Exercise:
Copy the records word for word, from the first line through the line containing "What do you see at coordinates (1145, 508)".

Given entries:
****************************************
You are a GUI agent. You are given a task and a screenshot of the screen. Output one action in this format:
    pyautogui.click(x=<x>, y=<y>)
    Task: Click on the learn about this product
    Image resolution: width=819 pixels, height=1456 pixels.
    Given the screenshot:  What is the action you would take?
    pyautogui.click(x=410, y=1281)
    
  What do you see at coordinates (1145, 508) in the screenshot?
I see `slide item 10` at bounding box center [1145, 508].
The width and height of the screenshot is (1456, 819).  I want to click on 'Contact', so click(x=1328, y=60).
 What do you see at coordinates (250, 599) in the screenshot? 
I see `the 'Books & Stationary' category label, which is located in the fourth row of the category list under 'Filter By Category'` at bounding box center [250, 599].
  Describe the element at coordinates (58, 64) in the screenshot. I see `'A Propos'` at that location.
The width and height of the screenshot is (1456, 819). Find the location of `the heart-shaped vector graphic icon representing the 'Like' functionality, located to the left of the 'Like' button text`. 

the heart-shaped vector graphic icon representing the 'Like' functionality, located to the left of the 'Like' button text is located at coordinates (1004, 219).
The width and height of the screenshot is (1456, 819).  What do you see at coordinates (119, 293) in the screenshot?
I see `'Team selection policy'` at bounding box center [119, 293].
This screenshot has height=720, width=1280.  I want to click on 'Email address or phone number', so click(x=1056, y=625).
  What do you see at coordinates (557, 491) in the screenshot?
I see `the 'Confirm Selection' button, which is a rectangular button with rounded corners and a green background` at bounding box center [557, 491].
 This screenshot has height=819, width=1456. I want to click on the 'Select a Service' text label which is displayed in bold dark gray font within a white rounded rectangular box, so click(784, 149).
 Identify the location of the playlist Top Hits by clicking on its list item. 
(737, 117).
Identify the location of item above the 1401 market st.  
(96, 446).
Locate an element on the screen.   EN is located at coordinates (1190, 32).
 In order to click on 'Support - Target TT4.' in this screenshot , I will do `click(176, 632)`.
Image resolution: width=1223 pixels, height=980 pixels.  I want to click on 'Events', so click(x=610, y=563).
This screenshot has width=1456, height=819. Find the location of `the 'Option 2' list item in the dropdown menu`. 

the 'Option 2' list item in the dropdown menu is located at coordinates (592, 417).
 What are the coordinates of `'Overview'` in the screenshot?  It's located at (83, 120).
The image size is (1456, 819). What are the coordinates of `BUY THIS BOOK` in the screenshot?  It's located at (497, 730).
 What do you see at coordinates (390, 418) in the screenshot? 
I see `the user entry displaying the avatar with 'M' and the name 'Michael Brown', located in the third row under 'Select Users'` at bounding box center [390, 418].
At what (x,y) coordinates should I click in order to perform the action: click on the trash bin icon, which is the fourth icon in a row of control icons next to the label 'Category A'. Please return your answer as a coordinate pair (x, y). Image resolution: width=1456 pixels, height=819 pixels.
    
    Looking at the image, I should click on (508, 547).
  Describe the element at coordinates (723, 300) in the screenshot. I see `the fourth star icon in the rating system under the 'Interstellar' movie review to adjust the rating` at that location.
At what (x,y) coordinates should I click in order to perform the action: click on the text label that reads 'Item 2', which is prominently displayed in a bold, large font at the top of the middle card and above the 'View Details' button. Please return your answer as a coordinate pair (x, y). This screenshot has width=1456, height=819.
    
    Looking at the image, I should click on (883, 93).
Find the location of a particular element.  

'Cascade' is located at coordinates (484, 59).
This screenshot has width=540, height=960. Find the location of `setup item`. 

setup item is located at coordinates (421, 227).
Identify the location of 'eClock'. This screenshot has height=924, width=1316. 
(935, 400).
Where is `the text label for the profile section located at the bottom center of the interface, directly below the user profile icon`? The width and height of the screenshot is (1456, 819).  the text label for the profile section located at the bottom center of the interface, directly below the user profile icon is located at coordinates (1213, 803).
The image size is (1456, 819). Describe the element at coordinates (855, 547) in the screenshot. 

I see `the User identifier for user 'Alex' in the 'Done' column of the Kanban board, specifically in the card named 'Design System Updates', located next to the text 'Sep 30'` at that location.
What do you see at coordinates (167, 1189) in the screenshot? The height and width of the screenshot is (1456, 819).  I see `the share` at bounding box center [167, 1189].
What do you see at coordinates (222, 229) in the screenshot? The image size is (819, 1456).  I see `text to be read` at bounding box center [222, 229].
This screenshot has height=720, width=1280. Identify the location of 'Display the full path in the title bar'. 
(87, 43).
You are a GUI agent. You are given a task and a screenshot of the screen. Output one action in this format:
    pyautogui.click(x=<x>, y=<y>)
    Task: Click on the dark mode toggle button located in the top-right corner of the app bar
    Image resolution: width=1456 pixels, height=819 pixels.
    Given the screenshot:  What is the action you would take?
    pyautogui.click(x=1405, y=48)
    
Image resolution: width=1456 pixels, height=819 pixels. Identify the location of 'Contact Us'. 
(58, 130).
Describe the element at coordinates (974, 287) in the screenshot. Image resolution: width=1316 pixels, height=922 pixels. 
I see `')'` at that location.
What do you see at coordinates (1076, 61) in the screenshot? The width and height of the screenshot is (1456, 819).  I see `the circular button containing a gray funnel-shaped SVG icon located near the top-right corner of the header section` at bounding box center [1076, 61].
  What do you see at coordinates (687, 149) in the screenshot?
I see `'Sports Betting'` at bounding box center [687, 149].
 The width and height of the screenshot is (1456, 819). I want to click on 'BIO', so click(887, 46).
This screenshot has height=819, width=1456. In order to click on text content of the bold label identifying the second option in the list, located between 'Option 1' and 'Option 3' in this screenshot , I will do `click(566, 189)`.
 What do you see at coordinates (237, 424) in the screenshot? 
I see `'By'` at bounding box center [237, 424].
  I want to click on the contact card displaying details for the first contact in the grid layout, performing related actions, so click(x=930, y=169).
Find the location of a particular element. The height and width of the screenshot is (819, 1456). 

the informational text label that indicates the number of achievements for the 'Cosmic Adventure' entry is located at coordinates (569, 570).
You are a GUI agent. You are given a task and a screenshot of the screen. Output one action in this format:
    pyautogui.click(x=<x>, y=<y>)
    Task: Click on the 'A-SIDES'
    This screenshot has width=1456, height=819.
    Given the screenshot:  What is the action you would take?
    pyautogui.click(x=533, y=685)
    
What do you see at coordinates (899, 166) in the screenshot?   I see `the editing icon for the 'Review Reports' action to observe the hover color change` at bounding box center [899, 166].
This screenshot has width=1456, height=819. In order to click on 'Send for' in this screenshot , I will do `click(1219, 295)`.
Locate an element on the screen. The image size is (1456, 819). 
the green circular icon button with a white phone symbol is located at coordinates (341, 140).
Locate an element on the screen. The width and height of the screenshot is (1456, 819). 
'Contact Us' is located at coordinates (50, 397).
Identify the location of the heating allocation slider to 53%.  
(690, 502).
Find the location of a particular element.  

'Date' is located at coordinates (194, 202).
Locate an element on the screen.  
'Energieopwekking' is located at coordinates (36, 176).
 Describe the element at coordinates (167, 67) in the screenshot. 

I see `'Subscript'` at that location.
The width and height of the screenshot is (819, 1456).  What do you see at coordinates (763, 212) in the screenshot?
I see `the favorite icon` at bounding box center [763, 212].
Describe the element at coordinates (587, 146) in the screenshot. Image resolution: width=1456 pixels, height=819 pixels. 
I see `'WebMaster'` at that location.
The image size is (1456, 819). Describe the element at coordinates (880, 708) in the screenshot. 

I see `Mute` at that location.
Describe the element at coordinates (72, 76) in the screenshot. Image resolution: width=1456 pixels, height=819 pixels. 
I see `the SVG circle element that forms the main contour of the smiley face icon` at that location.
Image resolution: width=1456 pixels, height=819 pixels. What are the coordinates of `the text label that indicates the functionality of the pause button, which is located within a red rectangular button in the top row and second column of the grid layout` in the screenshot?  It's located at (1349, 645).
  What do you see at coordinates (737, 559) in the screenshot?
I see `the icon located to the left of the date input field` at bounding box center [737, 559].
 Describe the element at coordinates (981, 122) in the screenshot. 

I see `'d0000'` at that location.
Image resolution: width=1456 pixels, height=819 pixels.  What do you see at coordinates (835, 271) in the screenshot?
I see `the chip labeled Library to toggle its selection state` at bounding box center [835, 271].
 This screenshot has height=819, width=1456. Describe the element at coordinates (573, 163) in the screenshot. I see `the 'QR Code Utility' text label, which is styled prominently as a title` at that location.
****************************************
Result below:
You are a GUI agent. You are given a task and a screenshot of the screen. Output one action in this format:
    pyautogui.click(x=<x>, y=<y>)
    Task: Click on the learn about this product
    Image resolution: width=819 pixels, height=1456 pixels.
    Given the screenshot:  What is the action you would take?
    pyautogui.click(x=410, y=1281)
    
  What do you see at coordinates (1145, 508) in the screenshot?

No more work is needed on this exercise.